FÖRSTERIN. Der Robert?

WEILER. Da will ich nun zu meinen Holzmachern. Sonst fludert der Alte! Ab.

FÖRSTERIN nachrufend. Wenn er nicht hereinkommen kann, will ich Ihm sein Teil aufheben. – Ein ungemütlicher Mensch! Und höflich wird er nunmehr auch nicht. Das kommt noch aus seiner guten Zeit her. Und deshalb sieht's ihm auch dein Vater nach. Weil sie alte Kameraden waren. Der Buchjäger gehörte auch dazu. Wie der sein Vermögen vertrunken hatte, kam er an den Stein.
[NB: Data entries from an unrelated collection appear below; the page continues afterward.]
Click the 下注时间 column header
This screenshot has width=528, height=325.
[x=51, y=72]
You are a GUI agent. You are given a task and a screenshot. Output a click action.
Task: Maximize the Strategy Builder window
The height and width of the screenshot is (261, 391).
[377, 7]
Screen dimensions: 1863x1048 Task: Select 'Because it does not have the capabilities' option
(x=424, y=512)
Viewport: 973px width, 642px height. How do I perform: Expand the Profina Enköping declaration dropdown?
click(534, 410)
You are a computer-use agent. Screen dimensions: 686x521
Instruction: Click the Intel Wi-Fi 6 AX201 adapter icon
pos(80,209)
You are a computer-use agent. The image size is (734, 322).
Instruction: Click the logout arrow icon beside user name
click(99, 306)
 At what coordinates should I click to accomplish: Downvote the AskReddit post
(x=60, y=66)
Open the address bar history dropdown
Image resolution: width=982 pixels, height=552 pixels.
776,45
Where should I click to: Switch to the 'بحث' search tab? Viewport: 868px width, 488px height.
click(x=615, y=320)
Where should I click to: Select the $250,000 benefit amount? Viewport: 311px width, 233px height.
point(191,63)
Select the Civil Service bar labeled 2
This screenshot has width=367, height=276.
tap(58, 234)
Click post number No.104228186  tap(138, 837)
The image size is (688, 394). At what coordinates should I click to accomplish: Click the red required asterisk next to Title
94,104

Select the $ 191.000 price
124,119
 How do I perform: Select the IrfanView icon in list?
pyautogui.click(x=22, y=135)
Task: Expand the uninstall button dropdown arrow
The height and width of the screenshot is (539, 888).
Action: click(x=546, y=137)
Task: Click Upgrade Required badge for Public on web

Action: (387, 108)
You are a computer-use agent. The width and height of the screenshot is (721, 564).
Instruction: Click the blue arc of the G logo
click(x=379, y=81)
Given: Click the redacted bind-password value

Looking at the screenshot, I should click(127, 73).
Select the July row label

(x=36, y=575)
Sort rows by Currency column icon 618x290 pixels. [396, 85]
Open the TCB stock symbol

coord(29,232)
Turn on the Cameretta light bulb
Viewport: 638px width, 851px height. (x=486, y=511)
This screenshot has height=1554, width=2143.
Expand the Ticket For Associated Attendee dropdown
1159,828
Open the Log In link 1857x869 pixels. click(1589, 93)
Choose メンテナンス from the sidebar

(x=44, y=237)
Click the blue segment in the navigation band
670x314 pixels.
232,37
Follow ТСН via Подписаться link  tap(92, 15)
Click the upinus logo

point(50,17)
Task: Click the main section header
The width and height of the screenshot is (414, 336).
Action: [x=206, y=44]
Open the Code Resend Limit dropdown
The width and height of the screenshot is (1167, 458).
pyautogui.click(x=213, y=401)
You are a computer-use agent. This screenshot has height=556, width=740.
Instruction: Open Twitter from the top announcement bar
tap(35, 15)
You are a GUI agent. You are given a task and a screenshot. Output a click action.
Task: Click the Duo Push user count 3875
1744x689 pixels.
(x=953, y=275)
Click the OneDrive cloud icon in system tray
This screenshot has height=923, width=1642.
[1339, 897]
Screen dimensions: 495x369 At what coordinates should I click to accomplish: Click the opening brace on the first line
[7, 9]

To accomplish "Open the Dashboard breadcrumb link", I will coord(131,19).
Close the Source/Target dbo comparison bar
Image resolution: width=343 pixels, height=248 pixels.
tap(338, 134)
Die Tafel übersehend. Hier oben der Bräutigamsvater. Daneben deiner. Dann der gute launige Herr Pastor. Wenn der nicht wär', wär' der Robert längst fort.

MARIE. Mutter, dasmal war der Robert so wild, so ungestüm –

FÖRSTERIN. Ja; dasmal konnte der Pastor und wir ihn kaum halten. Zählt die schon Genannten noch einmal. Dann hier Herr Möller. Und dort dein Herr Pate, der Herr Vetter Wilkens. Dann hier ich, dort Robert und du. Untenan endlich Andres und Wilhelm. Wie die Zeit vergeht! Wenn ich an meinen Verlobungstag denke! Da war ich nicht so glücklich als heut.

MARIE. Mutter, ob's jedem Mädchen so ist, das eine Braut werden soll, wie mir?

FÖRSTERIN. Hat nicht jede so große Ursach' froh zu sein wie du.

MARIE. Aber ist denn das auch Fröhlichkeit, was ich fühle? Mir ist so schwer, Mutter, so –

FÖRSTERIN. Freilich; wie dem Blümchen, an dem ein Tautropfen hängt. Es hängt den Kopf, und doch ist der Tau ihm keine Last.

MARIE. Als wär's unrecht von mir, daß ich den Vater verlassen will – Wenn's gleich um Robert ist.

FÖRSTERIN. Das Wort Gottes sagt: »Das Weib soll Vater und Mutter verlassen und am Manne hangen.« – Bei mir war's noch anders als bei dir. Dein Vater war schon ein schmuckes Mann – nicht mehr so jung, aber hoch und straff wie eine Tanne; sein Bart war damals noch kohlschwarz. Es sah gar manche nach ihm um, die ihn gern gehabt hätte; das wußt' ich. Aber er war mir zu ernst und streng; alles nahm er so genau, und auf's Vergnügen hielt er gar nichts. Es war nicht leicht, sich in ihn zu schicken. Brotsorgen hab' ich nicht gehabt. Und daß er mich etwa schlecht behandelt hätte – das müßt' ich auch lügen, wenn schon er barsch thut.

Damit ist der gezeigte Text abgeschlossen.